The venue for these events is the Westminster Hub in central London – we were diverted in our approach by the premier for Man of Steel in Leicester Square.
The audience was large, friendly and very diverse. Most, if not all of the audience, were highly technical. There were men in suits and ties, people with piercings, t-shirts and shorts. There were academics, web developers, economists, political science students.
There were four speakers on the evening:
- Rosaria Silipo from Knime presented on using their platform to process social discourse data from the Slashdot; analysing it for sentiment and for user roles in the community, the content from Slashdot acted as a substitute for content from a telecoms forum which their commercial clients were interested in.
- I spoke on scraping and parsing PDF files, giving some details of the Python libraries we commonly use and illustrating with examples from my Royal Society membership list parsing and the verbatim records of the UN General Assembly and Security Council. I’ll write about this second project another time. The audience were very responsive (they laughed at my jokes) and there were some good questions at the end.
- Third up, after a brief pause for me to fetch a beer and wind down, was Doug Cutting – inventor of Hadoop who now works for Cloudera, he spoke about adding search capabilities to Lucene and Hadoop. I suspect he may have been the reason for the packed house.
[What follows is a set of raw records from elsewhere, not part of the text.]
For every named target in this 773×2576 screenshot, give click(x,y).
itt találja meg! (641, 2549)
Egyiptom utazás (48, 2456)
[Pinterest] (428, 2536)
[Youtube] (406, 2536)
- Finally Ian Oszwald from Mor Consulting spoke about brand name disambiguation for twitter i.e. knowing when someone is talking about Apple the brand or apple the fruit. There are tools for this type of problem but they appear to have been trained on longer form media and so do not perform well with short form sources such as twitter. Ian demonstrated an approach using the scikit-learn machine learning package for Python. This was a work in progress, for which he is looking for collaborators.
All in all a very enjoyable and interesting evening. I can heartily recommend Data Science London events if you get a chance to go.
Finally a big thank you to Carlos for organising such a great event.